DataSecOps ensures complete visibility and control over data flows from the security and access management perspective, and provides a seamless experience for gaining access to data. In fact, DataSecOps is the enabler of data democratization. Successful enterprises automate the integration of security at every phase of the data lifecycle and centralize data governance across all data sets, both on-premise and in the cloud. The more people who have access to data, the higher the risk level for the organization. Security should be a shared responsibility that is embedded into the DataOps process to keep data safe, private and compliant — and accessible to the right people.

Enjoy That Cake

In the past two years, companies have moved their data en masse to the cloud to enable collaboration amid remote and hybrid work models. This distributed approach allows for accessibility and insights like never before. Democratizing data and removing gateway bottlenecks has many benefits. But unless the data is being centrally managed and governed, it remains vulnerable and puts the company, employees, customers and reputation at risk.
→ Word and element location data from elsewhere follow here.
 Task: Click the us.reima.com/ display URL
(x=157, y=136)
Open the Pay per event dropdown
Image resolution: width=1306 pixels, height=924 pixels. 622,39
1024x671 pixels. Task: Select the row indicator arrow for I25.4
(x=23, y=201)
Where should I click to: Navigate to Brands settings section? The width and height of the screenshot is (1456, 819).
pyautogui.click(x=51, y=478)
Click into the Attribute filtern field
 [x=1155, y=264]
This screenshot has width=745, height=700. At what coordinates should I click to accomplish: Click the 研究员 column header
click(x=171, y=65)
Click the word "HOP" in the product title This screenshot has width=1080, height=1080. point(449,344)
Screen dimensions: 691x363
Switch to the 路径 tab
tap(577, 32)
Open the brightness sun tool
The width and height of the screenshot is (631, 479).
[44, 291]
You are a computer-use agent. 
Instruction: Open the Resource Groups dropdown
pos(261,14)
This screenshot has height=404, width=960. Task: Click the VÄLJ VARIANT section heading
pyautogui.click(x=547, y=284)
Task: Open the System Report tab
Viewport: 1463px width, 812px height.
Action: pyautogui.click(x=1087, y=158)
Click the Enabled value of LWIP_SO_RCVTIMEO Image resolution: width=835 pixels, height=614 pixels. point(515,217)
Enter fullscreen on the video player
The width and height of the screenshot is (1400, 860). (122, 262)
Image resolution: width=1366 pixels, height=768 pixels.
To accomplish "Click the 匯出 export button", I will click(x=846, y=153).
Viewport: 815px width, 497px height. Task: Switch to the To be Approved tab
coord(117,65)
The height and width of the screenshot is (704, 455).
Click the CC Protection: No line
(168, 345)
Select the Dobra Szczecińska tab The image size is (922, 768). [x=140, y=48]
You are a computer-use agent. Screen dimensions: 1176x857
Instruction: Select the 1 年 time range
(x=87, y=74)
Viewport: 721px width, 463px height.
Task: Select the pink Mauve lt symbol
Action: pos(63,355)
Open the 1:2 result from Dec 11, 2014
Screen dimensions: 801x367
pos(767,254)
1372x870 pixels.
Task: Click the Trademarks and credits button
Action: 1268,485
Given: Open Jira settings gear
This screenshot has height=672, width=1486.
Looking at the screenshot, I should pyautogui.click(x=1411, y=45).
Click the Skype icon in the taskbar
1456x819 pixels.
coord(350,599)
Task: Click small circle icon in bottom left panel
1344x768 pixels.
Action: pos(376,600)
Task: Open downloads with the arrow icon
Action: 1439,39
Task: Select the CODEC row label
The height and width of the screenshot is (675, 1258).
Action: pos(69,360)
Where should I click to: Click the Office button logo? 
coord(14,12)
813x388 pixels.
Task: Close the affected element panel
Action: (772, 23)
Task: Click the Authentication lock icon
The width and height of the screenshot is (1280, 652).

A modern data stack includes centralized data governance. Having this “DataSecOps mindset” streamlines enterprise-wide data access across data stores, and secures sensitive data in the cloud. Because small teams handle large amounts of data operations, manual work means bottlenecks and increased risks. Automation and testing are largely what separates a successful and secure data operation from a failing one. 

Data can only be valuable when it is used and managed properly and given the respect it deserves. DataSecOps asserts that good and agile data governance is part of a healthy and secure data operation. By adopting centralized governance practices like universal data classification, access controls, audits and policies, companies can have their cake and eat it too.